• Requirement
Print the passage of the parametric-area thread below between "I have a question" and "a graph, e.g.", inclusive, with no changes.

• Text shown

I have a question about the area enclosed between the following parametric equations:
\begin{align*} x &= t^3 - 8t \\ y &= 6t^2 \end{align*}
I know the area is the integral of the $y(t)$ times the derivative of $x(t)$. What I don't know is how to find the limits of integration for $t$.
Thank you!
by drawing a graph, e.g.
http://www.wolframalpha.com/input/?i=draw+x+%3D+t%5E3-8t,++y+%3D+6t%5E2
you can see that the loop is around points where $x = 0, y \ne 0$, that is $ t^3 - 8t = 0, t = +/- \sqrt8$, these are your limits, then as you said
$A = \int\limits_{-\sqrt8}^{\sqrt8} y(t) x'(t) dt = 1303.3...$
HINT
Use Green's thm between $t$ limits $\pm 2 \sqrt2$ that encloses a loop between the origin and $ y=48 $
The graph has symmetry in the $y$ axis. The graph intersects with the $y$ axis when $t=0$ and $t=\pm2\sqrt{2}$
You therefore need to calculate $$A=2\int_{t=0}^{t=2\sqrt{2}}x\frac{dy}{dt}dt$$
Take the positive value of this.

• Information supplied

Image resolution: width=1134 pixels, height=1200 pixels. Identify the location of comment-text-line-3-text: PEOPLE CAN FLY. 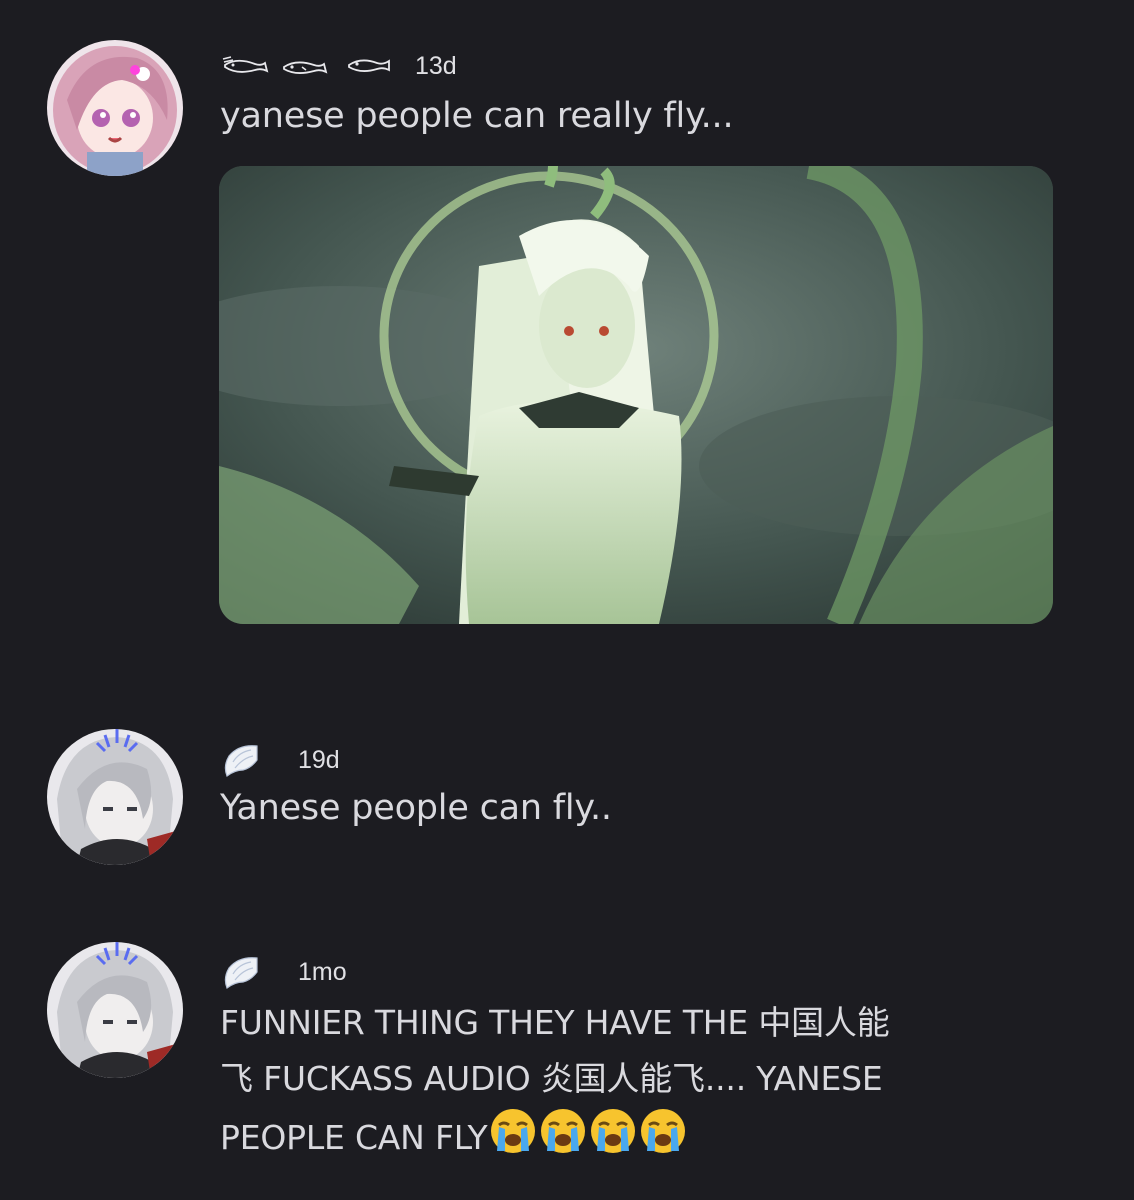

• Solution
I have a question about the area enclosed between the following parametric equations:
\begin{align*} x &= t^3 - 8t \\ y &= 6t^2 \end{align*}
I know the area is the integral of the $y(t)$ times the derivative of $x(t)$. What I don't know is how to find the limits of integration for $t$.
Thank you!
by drawing a graph, e.g.